Copy exactly the lines of the records below, and only those lines, beginning with the line that contains "Given: Open the Project Manager dropdown" and ending with the line that contains "Given: Click the 河北 location label".

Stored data
-*-*-

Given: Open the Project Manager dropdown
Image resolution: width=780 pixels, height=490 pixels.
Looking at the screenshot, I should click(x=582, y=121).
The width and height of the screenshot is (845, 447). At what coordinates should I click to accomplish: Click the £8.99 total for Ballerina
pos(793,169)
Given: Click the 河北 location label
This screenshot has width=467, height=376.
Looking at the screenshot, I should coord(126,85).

-*-*-

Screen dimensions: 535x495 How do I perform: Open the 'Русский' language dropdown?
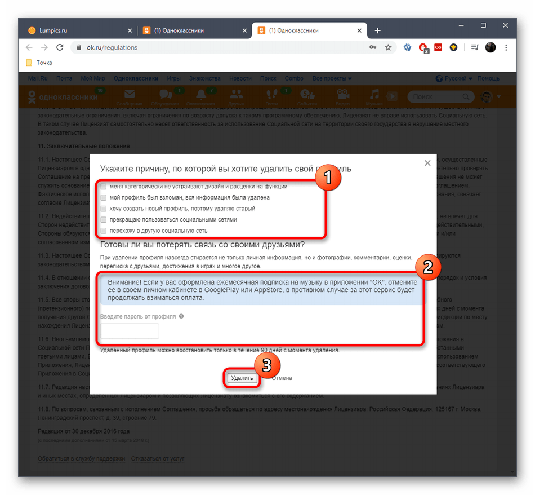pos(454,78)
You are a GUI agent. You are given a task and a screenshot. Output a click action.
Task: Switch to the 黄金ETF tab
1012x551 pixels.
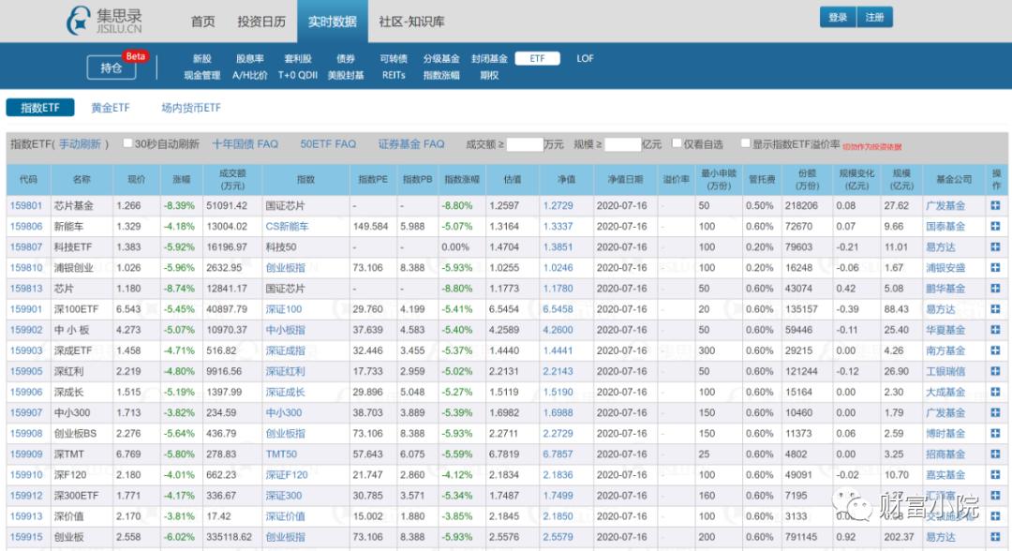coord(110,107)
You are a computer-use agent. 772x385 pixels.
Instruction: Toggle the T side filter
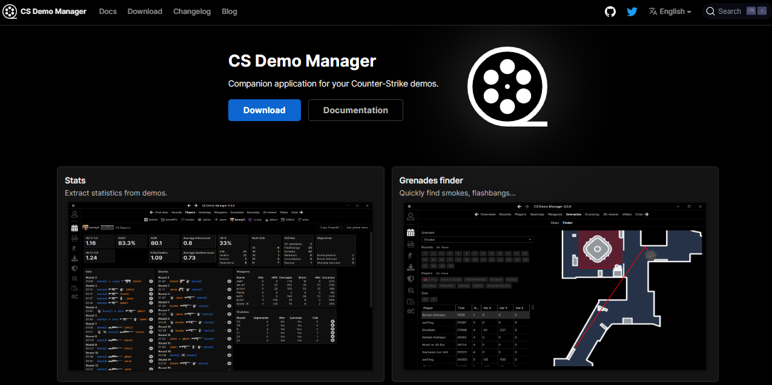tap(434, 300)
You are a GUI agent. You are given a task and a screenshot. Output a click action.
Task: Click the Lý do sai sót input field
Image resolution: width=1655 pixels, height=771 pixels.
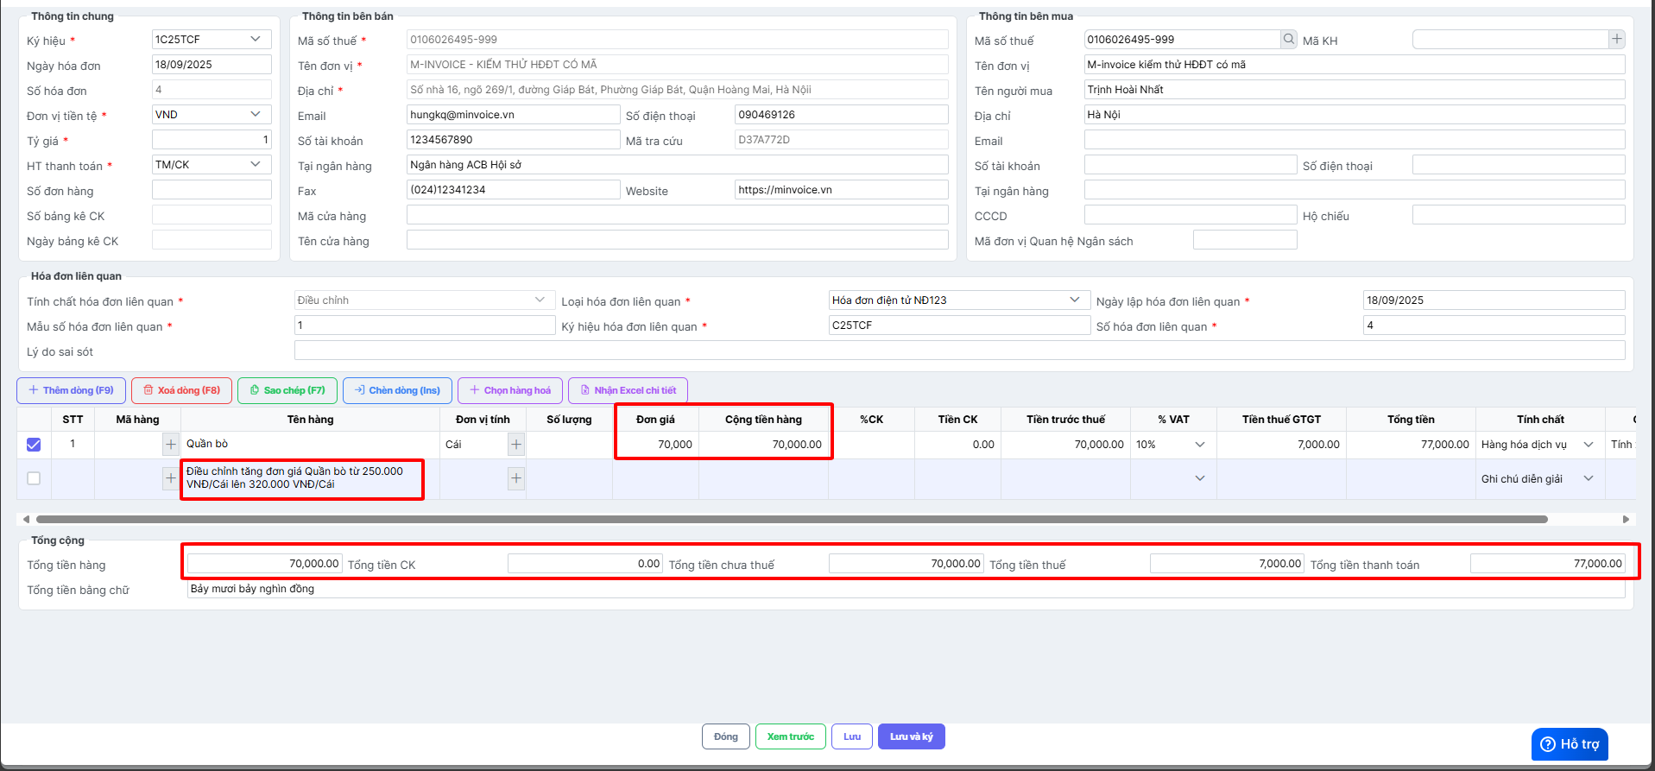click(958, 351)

-*-*-

- [WRITTEN RESPONSE]:
Given: Open the Project Manager dropdown
Image resolution: width=780 pixels, height=490 pixels.
Looking at the screenshot, I should click(x=582, y=121).
The width and height of the screenshot is (845, 447). At what coordinates should I click to accomplish: Click the £8.99 total for Ballerina
pos(793,169)
Given: Click the 河北 location label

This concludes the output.